GIVEN EXERCISE 1
Extract from the laptop screen thread, word for word, the part that opens with the words containing "Now, I used" and closes with "safe mode, however.".
GIVEN EXERCISE 2
Using the laptop screen thread, state whether each statement below agrees with it, answering yes or no and quoting the words that decide it: (a) The system could be logged onto through safe mode. (b) Switching to a MS generic driver fixed the black screen for good. (c) The friend's laptop has 4 gigs of RAM.
GIVEN EXERCISE 3
In the laptop screen thread, what model is the laptop with the screen problem?

# Screen Keeps Going Black



## wwe9112 (May 31, 2009)

OK, so I have a buddies laptop -- Toshiba S855-S5377 -- he had issues with the screen not coming up after the Windows 8 splash screen. So he brought it to me yada yada yada. I tried to restore everything and kept getting the same results. 

Now, I used the Toshiba software to reformat the disk and installed a fresh version of Windows 8 (since it was doing it on the restore from Toshiba and he didn't have any backups) and the same thing.

I'm a college student with a Dreamspark account so I went on there and figured I would try it with a brand new copy of Windows 8.1, same thing.

On a fresh copy of Windows, the screen will come on let you log in and maybe after 1-5 minutes (guesstimating) the issue comes back. It lets me log onto the system through safe mode, however. 

So I realize this is perhaps a driver issue perhaps? 

Could someone give me something to try, I've done it all. I've even uninstalled the driver, it lets me go back into the regular mode and after a minute or so a sound chimes then goes back to black with no mouse. 

Help? 

Thanks.


----------



## joeten (Dec 4, 2008)

Hi try hooking it up to a external monitor and see if it behaves the same.


----------



## wwe9112 (May 31, 2009)

I hooked it up via hdmi to my tv and in safe mode (since normal isn't working right now obviously) and nothing was on the tv but there was regular use of safe mode.


----------



## joeten (Dec 4, 2008)

Safe mode only loads minimal drivers so a basic graphics driver not necessarily the one for the graphics chip. so it looks like the driver could be a problem did the correct driver get installed as I think there is more than one.


----------



## spunk.funk (May 13, 2010)

In Safe Mode with Networking, go to Search and type* devmgmt.msc*, right click the *devmgmt* results and *Run As Administrator*. In the Elevated *Device Manager* expand *Display*. Take note of the display adapter and download the updated driver for it: Drivers & Software Support | Toshiba


----------



## wwe9112 (May 31, 2009)

spunk.funk said:


> In Safe Mode with Networking, go to Search and type* devmgmt.msc*, right click the *devmgmt* results and *Run As Administrator*. In the Elevated *Device Manager* expand *Display*. Take note of the display adapter and download the updated driver for it: Drivers & Software Support | Toshiba


I did that, I installed the latest one, and then also tried older ones with the same result. I switched to a MS generic driver and it worked well for a good 6 minutes perhaps, however we are back to a black screen >_<


----------



## spunk.funk (May 13, 2010)

Chances are great that the video chip which is soldered onto the motherboard has failed and the motherboard will need to be replaced.


----------



## joeten (Dec 4, 2008)

I would have to agree it sounds like hardware failure.


----------



## wwe9112 (May 31, 2009)

I let him know thanks for all the help you guys. I do appreciate it. I actually was thinking that before I posted I just wanted to double check. He went and got a new touchscreen Toshiba laptop. He's letting me keep this one lol so I may see if the RAM is compatible with my laptops. This one has 8 gigs and mine has 4 so it would be a nice upgrade lol.


----------



## joeten (Dec 4, 2008)

Just be sure it is compatible and your motherboard can handle it with the right operating system.


----------

DATA EXCERPTS
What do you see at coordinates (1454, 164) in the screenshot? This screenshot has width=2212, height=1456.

==

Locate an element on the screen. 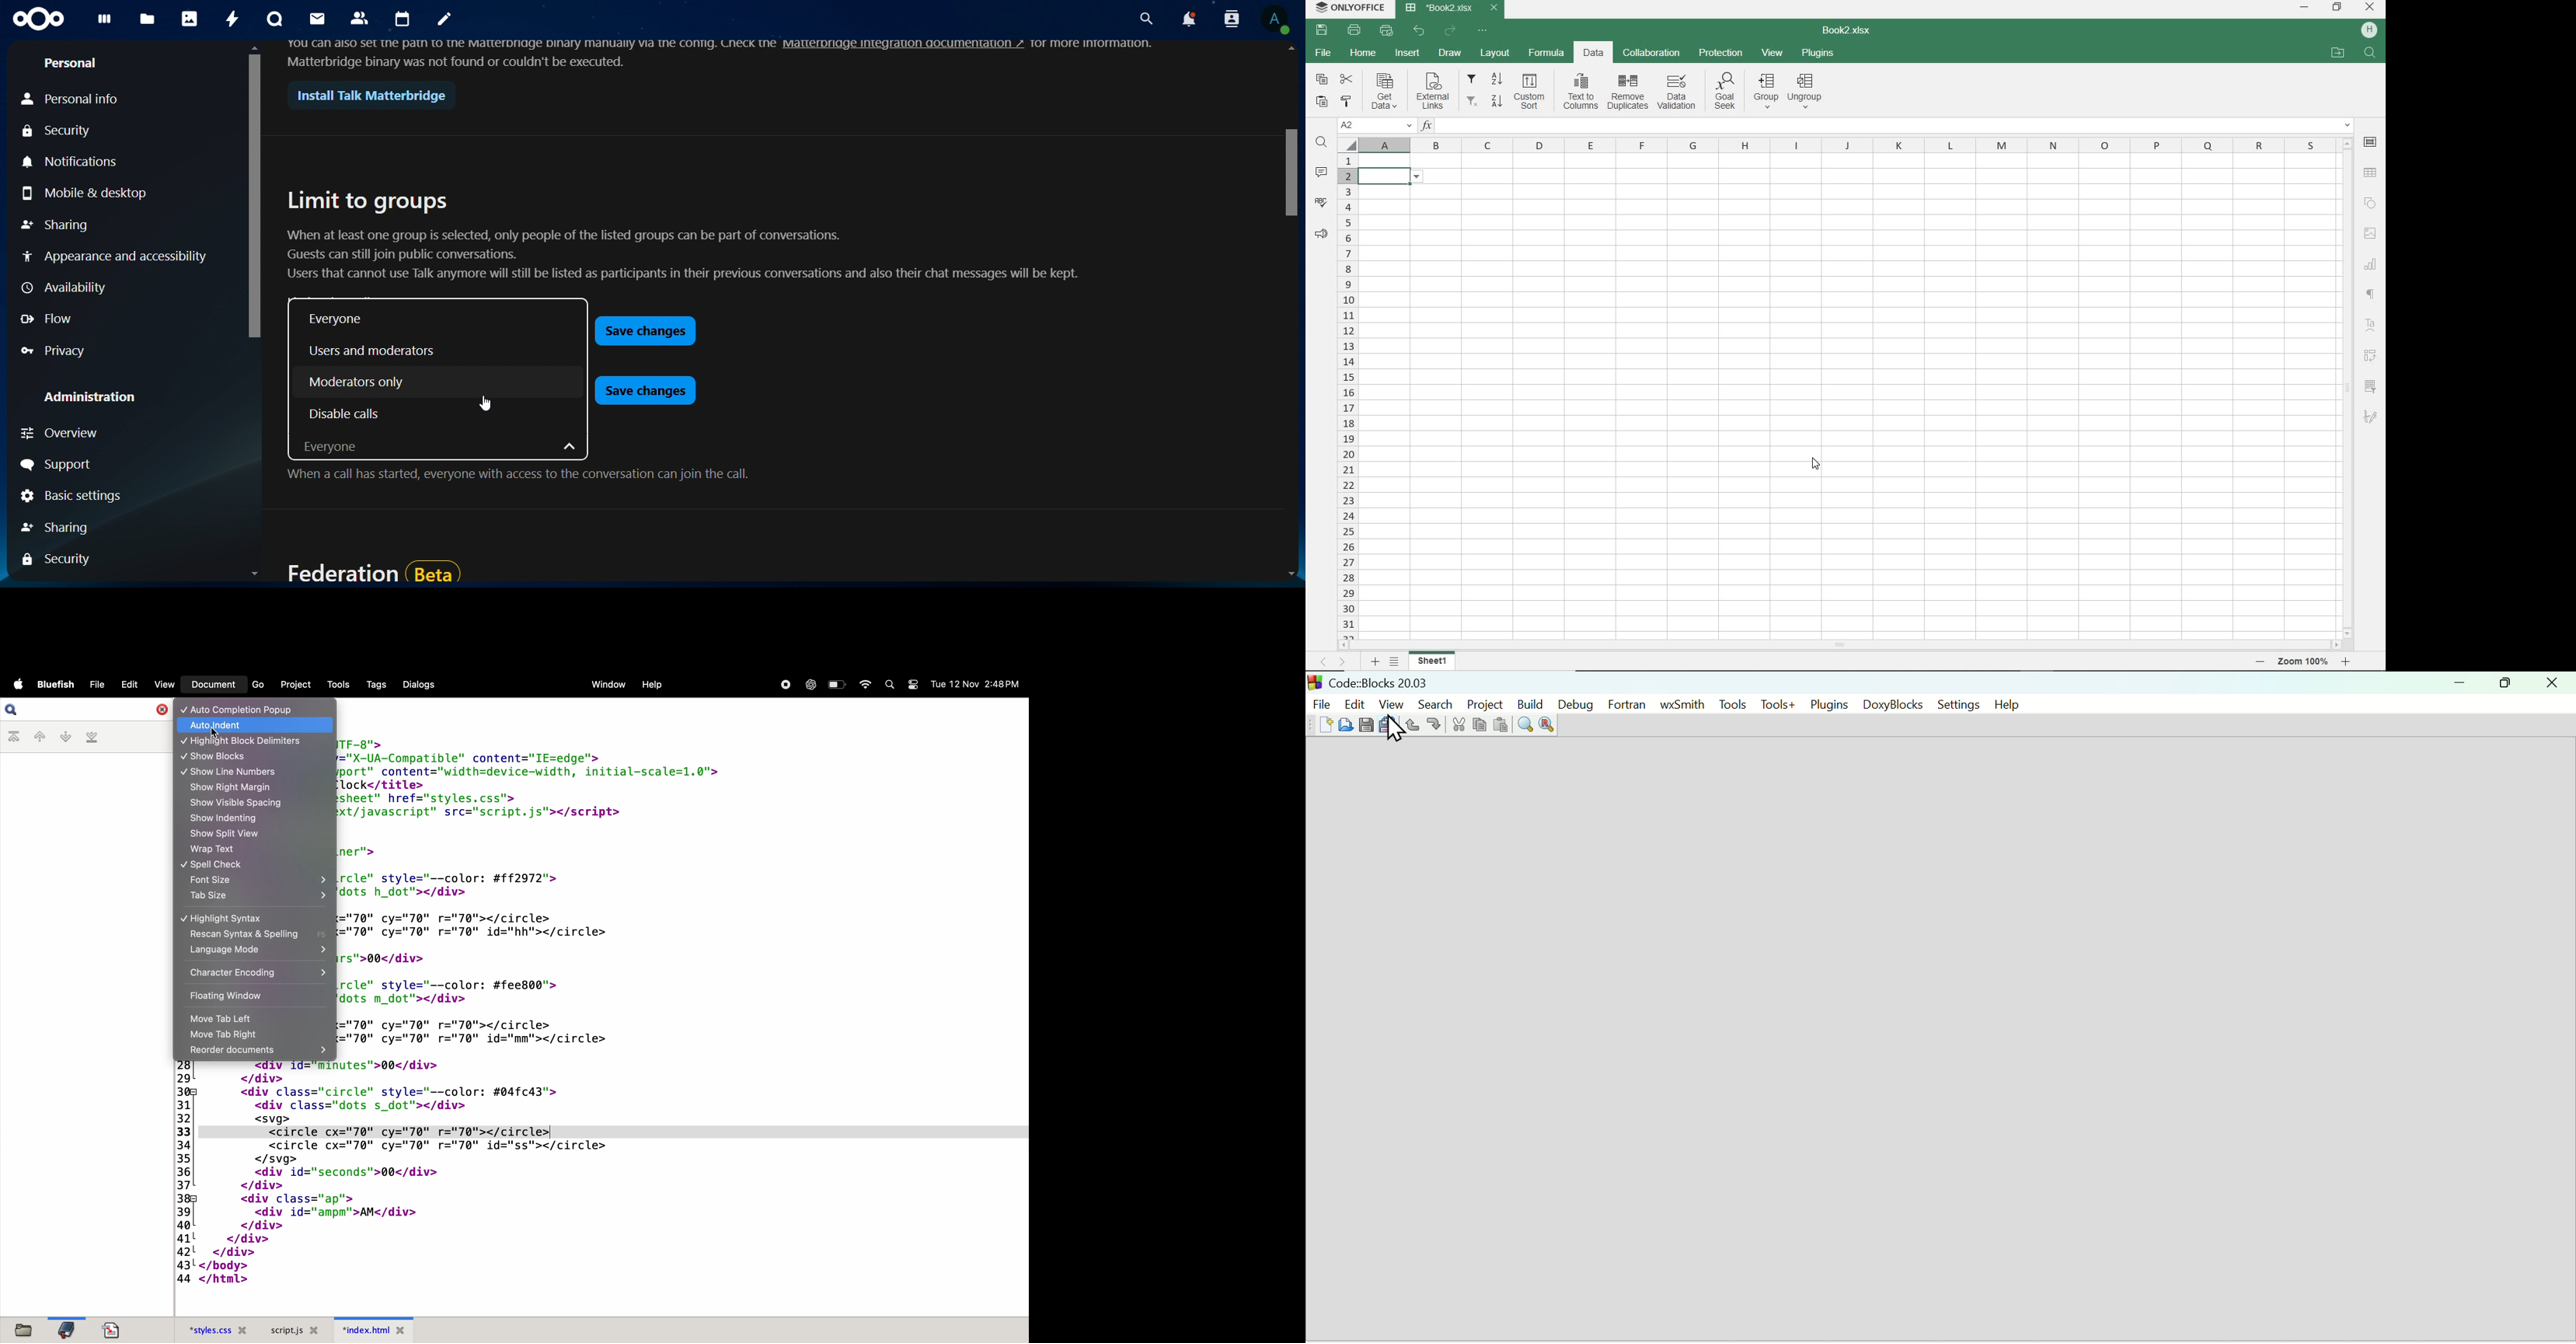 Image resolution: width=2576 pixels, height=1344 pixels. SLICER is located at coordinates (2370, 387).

ANSWER 1
Now, I used the Toshiba software to reformat the disk and installed a fresh version of Windows 8 (since it was doing it on the restore from Toshiba and he didn't have any backups) and the same thing.

I'm a college student with a Dreamspark account so I went on there and figured I would try it with a brand new copy of Windows 8.1, same thing.

On a fresh copy of Windows, the screen will come on let you log in and maybe after 1-5 minutes (guesstimating) the issue comes back. It lets me log onto the system through safe mode, however.

ANSWER 2
(a) Yes: "It lets me log onto the system through safe mode, however."
(b) No: "it worked well for a good 6 minutes perhaps, however we are back to a black screen"
(c) No: "This one has 8 gigs and mine has 4"

ANSWER 3
Toshiba S855-S5377